POURCHER Yves, Le Rêveur d’étoiles, Paris, Éditions De Borée, 2014 (2004). 205 pages.
C’est une question que je continue de me poser à chaque lecture de roman : pourquoi faire un roman aujourd’hui alors que tant a déjà été écrit, en particulier par les témoins ?
Cet ouvrage ne m’a pas donné la réponse. Au moins ne m’a-t-il pas fait passer un mauvais moment. Je n’ai rien de fondamental à lui reprocher, même en ce qui concerne les détails racontés. Yves Pourcher est un universitaire qui a publié des recherches sur 14-18 et qui, pour son premier roman, reprend ce thème. La masse de détails, au front comme dans la vie à l’arrière montre la maîtrise de l’auteur.
On suit un homme soldat qui revient mutilé de la guerre. Jérôme raconte son retour, décrit sa famille, ses amis, revient à l’été 1914 et à son départ. Ensuite, on le suit au sein du 142e RI pendant sa campagne, d’août 1914 à 1917 puis son hospitalisation dans le Sud. Le difficile retour clôt le livre.

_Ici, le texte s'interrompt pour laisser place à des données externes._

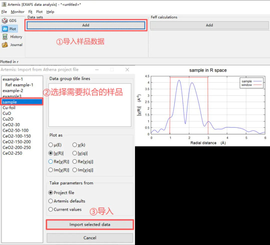Select Cu-foil in the group list
Image resolution: width=270 pixels, height=245 pixels.
(9, 108)
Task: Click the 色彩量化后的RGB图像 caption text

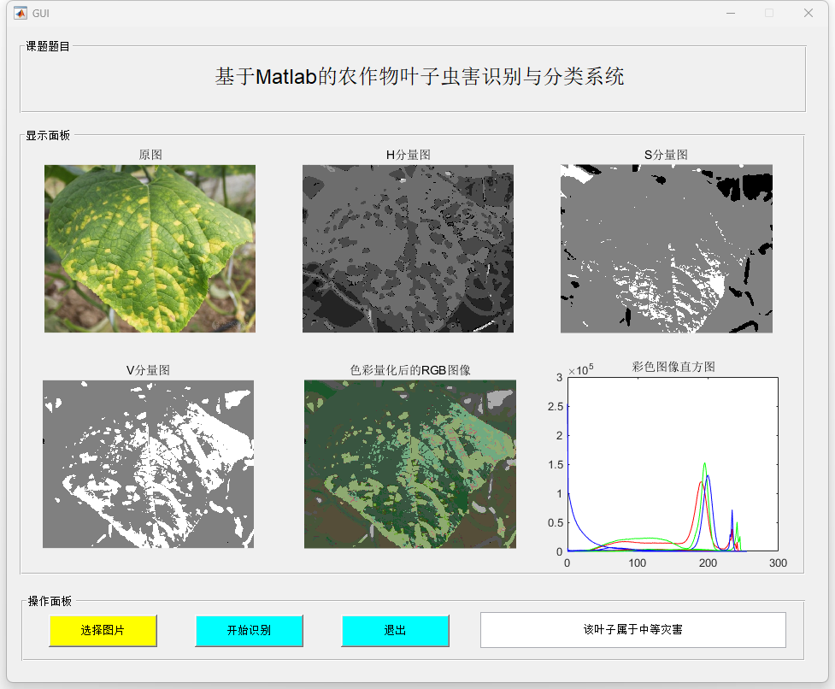Action: (410, 370)
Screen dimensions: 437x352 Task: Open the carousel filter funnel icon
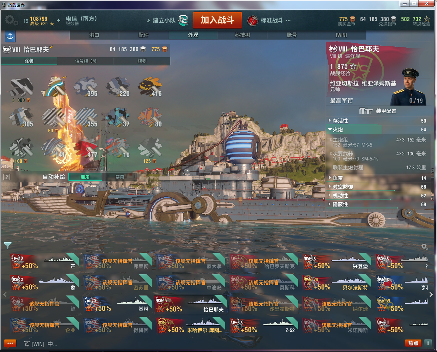point(8,245)
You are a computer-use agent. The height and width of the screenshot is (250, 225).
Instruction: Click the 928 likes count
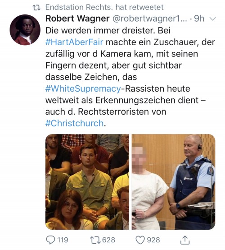(153, 240)
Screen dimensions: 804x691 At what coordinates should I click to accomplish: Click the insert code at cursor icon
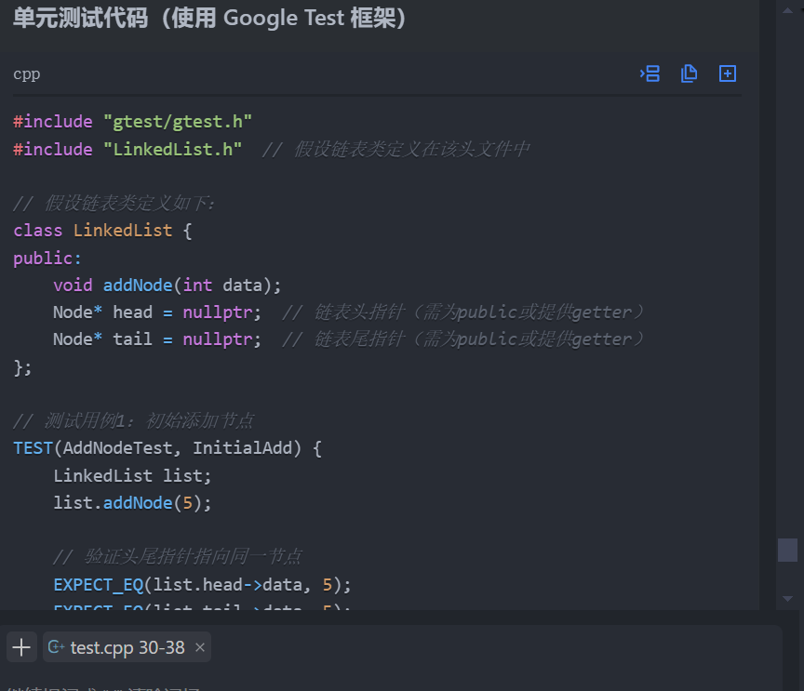(650, 73)

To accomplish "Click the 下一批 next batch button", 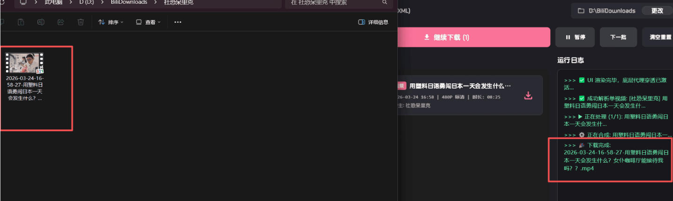I will point(618,37).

L’auteur est parfaitement documenté sur le sujet, cela ne fait aucun doute. Le vocabulaire est précis, la chronologie respectée, rien à redire non plus sur le parcours qui se tient. L’auteur utilise un vocabulaire précis, contextualise les faits que vivent les protagonistes. C’est parfois trop précis même, en particulier dans les énumérations de lieux ou de compagnies dans les combats. Rarement les hommes n’avaient une telle vision d’ensemble comme le héros peut l’avoir. Les hommes ne voyaient pas au niveau de la compagnie mais plutôt à celui de l’escouade. Le propos ne va pas jusqu’à cette échelle et reste donc sur de grandes lignes, comme dans les historiques régimentaires. L’usage du terme « nettoyeur de tranchée » pour la fin 1914 me paraît un peu anticipée et la pose de « barbelé » également, mais encore une fois, rien de fondamental.
Le livre ne fait pas dans les grandes figures de style, n’a pas vocation à être littéraire dans le sens le plus difficile à lire. Il se lit rapidement, même si l’absence de chapitre et le fil rouge avec les étoiles rendent la lecture un peu moins simple.
L’auteur nous épargne le passage devenu obligé sur les fusillés, mais il raconte le suicide d’un lieutenant avant le premier combat. Il n’est d’ailleurs pas utile d’ajouter une couche sur la dureté du temps tant ce texte ne fleure pas la joie. Les moments heureux appartiennent tous au passé, le présent est d’une grande noirceur. Tous les personnages souffrent, que ce soit les hommes mobilisés ou ceux restés à l’arrière. Toute beauté est détruite, tout le lien à la nature disparaît directement (destructions au front, défrichement d’une forêt à l’arrière) ou indirectement. Les hommes qui aiment ce contact à la nature sont les seuls personnages non torturés du livre, mais ils meurent (celui qui aimait le chant des oiseaux, celui qui aimait les fleurs, celui qui aimait les étoiles). Les temps sont modernes dans la destruction, la mise à mort industrielle lors des assauts face à des machines plus que face à des hommes.
Les portraits sont stéréotypés, comme les situations. Trois camarades d’enfance, un jovial, un travailleur, un sérieux ; un meurt, un disparaît, un est mutilé. De la même manière que l’osmose homme/nature est détruite, l’osmose entre ces hommes l’est aussi. Comment se reconstruire ? Comment retrouver le goût de la vie dans cette situation ?
- En guise de conclusion
Entre roman, essai, historique de régiment, mise en situation très précise et réflexions, il est parfois difficile de suivre l’auteur car il passe de l’un à l’autre, mélange le tout. Ce n’est donc pas un simple roman de livre de poche mais bien une œuvre qui peut être découverte au même titre que les autres romans actuels sur cette période. Il convient de ne pas en attendre une description fidèle de la réalité (même s’il s’en rapproche plus que d’autres) ou une suite de faits historiques. C’est un roman actuel qui nous montre une fois encore la manière dont nous percevons le conflit, ses enjeux, ses conséquences.